New	AI-19600	The usage analytics feature allows Airlock to collect license and usage analytics data to improve and optimize future product development. It is enabled and configured in Adminapp >> License and Usage Analytics
Improvement	AI-20274	To improve operating Airlock IAM, some log messages have been modified by changing their log level from `ERROR` to `FATAL`. The message content was not changed. See Loglevel FATAL.
Improvement	AI-19930	Failing to connect to external systems (Futurae service, SMS gateway, email server, RADIUS) from flow steps leads to an error step result that can now be handled using the On Failure Gotos flow step feature to continue the flow. See On-failure Goto (flow concept).

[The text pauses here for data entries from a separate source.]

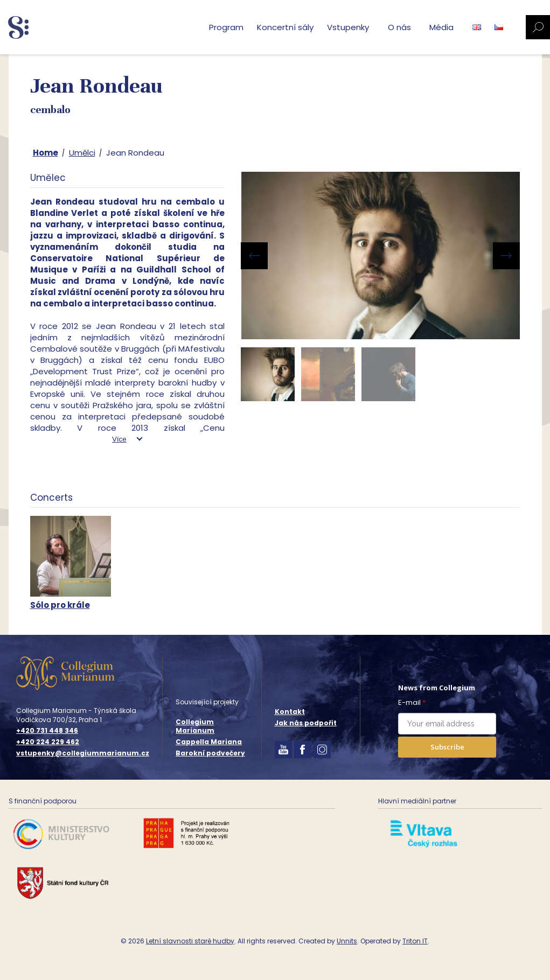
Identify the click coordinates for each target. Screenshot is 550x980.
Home (45, 152)
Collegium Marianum (195, 726)
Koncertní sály (285, 27)
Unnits (347, 941)
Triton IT (415, 941)
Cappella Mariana (208, 741)
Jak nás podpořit (305, 723)
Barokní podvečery (210, 753)
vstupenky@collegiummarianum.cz (82, 753)
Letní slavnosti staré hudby (190, 941)
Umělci (82, 152)
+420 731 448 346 (47, 731)
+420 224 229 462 (47, 742)
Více (119, 439)
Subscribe (447, 747)
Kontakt (290, 711)
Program (226, 27)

Improvement	AI-20189	Unavailable external systems (SMS gateway, Futurae server, email server, and RADIUS server) no longer count as failed factor attempts.

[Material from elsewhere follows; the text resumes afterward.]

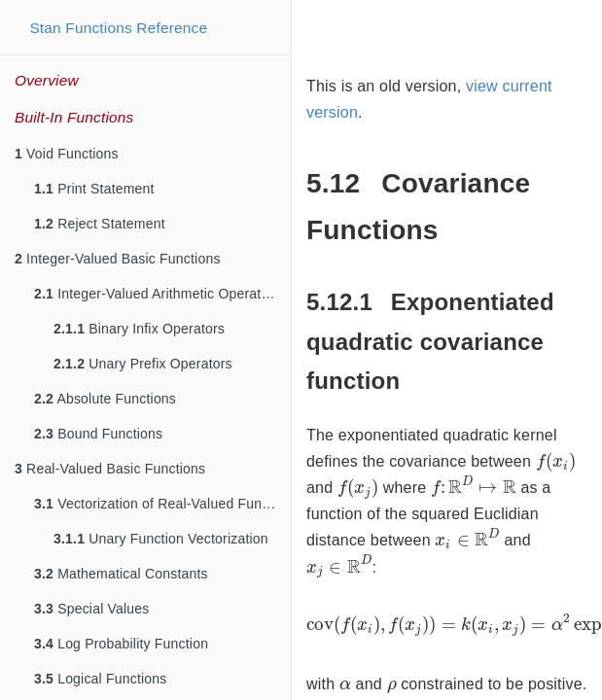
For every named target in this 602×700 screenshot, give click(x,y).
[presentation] (555, 462)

Improvement	AI-20275	In the LDAP Connection Pool plugin, the key store and trust store can now be configured separately.
Improvement	AI-19703	The LDAP filters configured in the Active Directory Connector and the LDAP Connector now correctly trim newlines and leading or trailing whitespace. Previously this was not done in some cases, especially not in Testlets.
Improvement	AI-20287	The Airlock Gateway mapping templates for IAM now make use of the new Gateway 8.3 features Server-Side Request Forgery deny rule group and enable Overload Prevention. Note the new mapping templates for Gateway 8.3 and newer in Configuration of IAM mappings.

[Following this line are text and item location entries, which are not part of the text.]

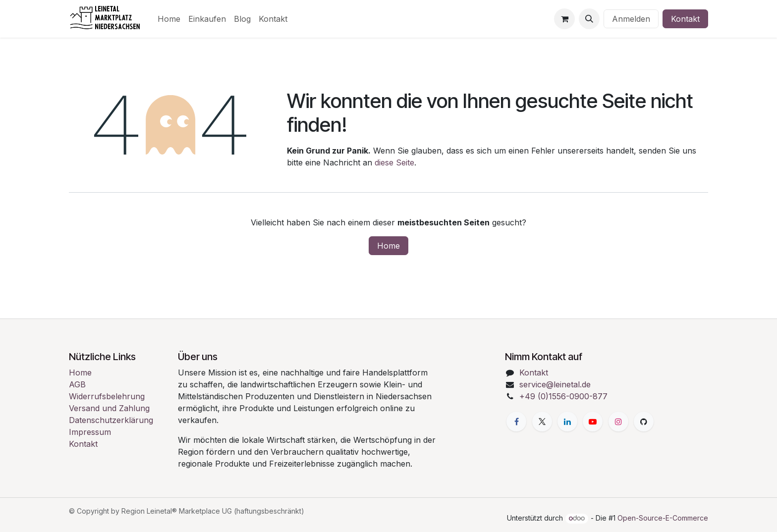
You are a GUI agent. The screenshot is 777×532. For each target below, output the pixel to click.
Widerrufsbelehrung (107, 396)
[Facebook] (516, 422)
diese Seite (394, 162)
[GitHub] (644, 422)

Improvement	AI-19334	The Airlock Gateway mapping templates for IAM now include deny rule exceptions for e-mail request parameters.
Improvement	AI-19809	The Airlock Gateway mapping templates for IAM have been improved: Request Rewrite > Host header translate is now set to `INHERIT` (was `DISABLED`).
Improvement	AI-20198	Existing lock objects in Redis are kept alive and extended by its owning IAM process. This prevents slow requests from losing their locks.
Bugfix	AI-19990	Fixed Use STARTTLS behavior in the SMTP Email Service plugin.
Bugfix	AI-19765	AD Connector and LDAP Connector: Role names that are invalid because they contain control characters are now logged.
Bugfix	AI-19954	Fixes a bug in the XML File Importer Task: avoid NullPointerException when processing empty commands.
Bugfix	AI-19665	Fixed error handling of User Sync Task plugin: The Continue On Errors flag is now respected by all types of errors, i.e., if checked the task does not fail for all types of errors.
Bugfix	AI-20582	Updated Airlock IAM—Microgateway Helm Chart: We have added support for Microgateway 4.5. The chart released with IAM 8.4 is now compatible with Airlock Microgateway versions from 4.3 to 4.5. Use the parameter `.Values.global.microgatewayVersion` to enable compatibility for the respective version of Airlock Microgateway. Fixed a bug where the predefined Deny Rule Exceptions were too permissive for HTTP Methods.
Bugfix	AI-20697	Fixed a bug in the Swissphone SMS Gateway testlet.